◆ **Document text**:
=-=-=-=-=
It´s possible to identify it in the design? Could be testable?

A33Zab 28th June 2011 20:23

@GB:
 

More AOA sensor info!
- Operating Range 120º, limited by fixed stops.
- Balanced (= static it could take any position).
- Contains a dual purpose damping motor, damping the rotor in opposite direction of movement
created by Eddy Currents with a torque proportional to the speed of rotor movement, with a breakout force of 0.04 Nm.
- Damping motor can also be used on GND for test purposes (positions AOA sensor in a pre-determined test position)
- Internal heating element 115 VAC, 400 Hz; operating temp. 120ºC.


LINK

fantom 28th June 2011 20:29


God help us all.
BOAC is a really good chap but, unfortunately, has not enjoyed an Airbus type rating course.

He will soon I'm sure but, in the meantime, let us forgive his neandethal mutterings.

sorry mate.

jcjeant 28th June 2011 22:10

Hi,


BOAC is a really good chap but, unfortunately, has not enjoyed an Airbus type rating course.

He will soon I'm sure but, in the meantime, let us forgive his neandethal mutterings.

sorry mate.
It's no doubt (for pilots and general public) that the Airbus airliners are very sophisticated aircrafts stuffed with modern technology materials
Now .. the question is ..
Sophistication = simplification ?
If the answer is NO
Why it's seem's that many airlines have not very sophisticated programs of formations (schooling) and high training for their pilots ?
How it can be that a general opinion is that in general the training and formation are on the down slide .. and in the same time .. the aircrafts are on the up slide of sophistication ?
And what is the response of the officials bodies for this ? (regulators .. laws makers ... etc ..)
It is now the aircraft industry corporates and banks who are regulating the air transport ?

CONF iture 28th June 2011 22:27


Originally Posted by fantom
BOAC is a really good chap but, unfortunately, has not enjoyed an Airbus type rating course.
=-=-=-=-=
◆ **Record set**:

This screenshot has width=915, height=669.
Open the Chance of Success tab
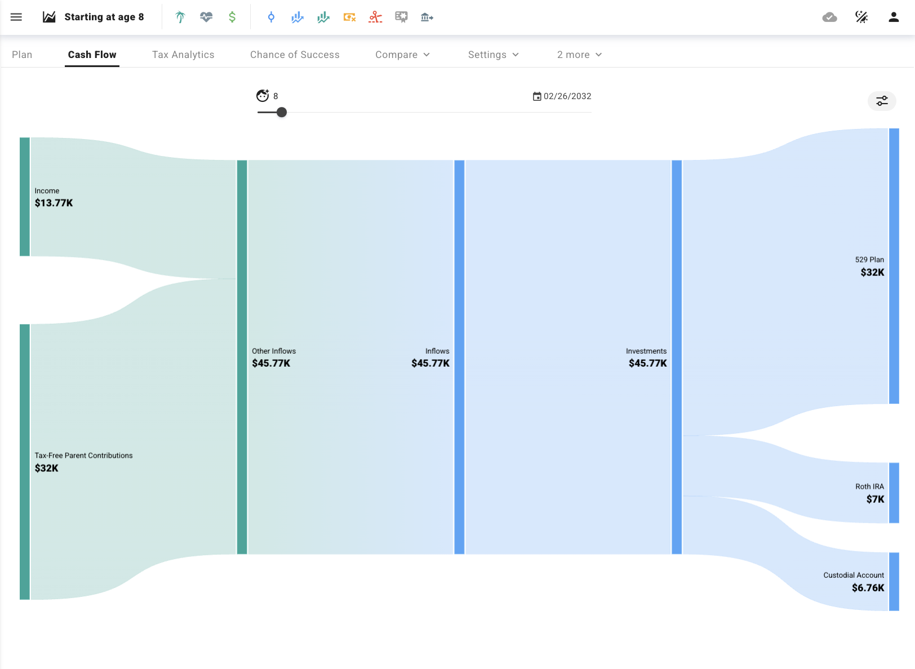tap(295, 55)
=-=-=-=-=
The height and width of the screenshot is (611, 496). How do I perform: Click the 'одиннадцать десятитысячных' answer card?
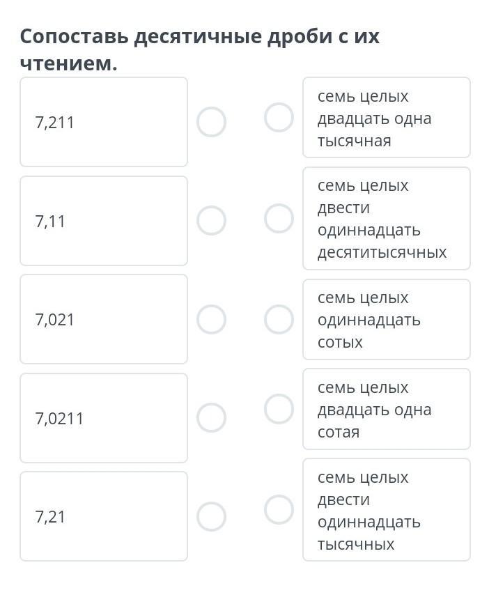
=-=-=-=-=
◆ **Tasks to perform**:
A - Copy the forum thread above word for word, from "If the answer" up to and including "their pilots ?".
B - According to the forum thread, what breakout force does the AOA sensor's damping motor have?

◆ **Exercise solutions**:
A -
If the answer is NO
Why it's seem's that many airlines have not very sophisticated programs of formations (schooling) and high training for their pilots ?

B - 0.04 Nm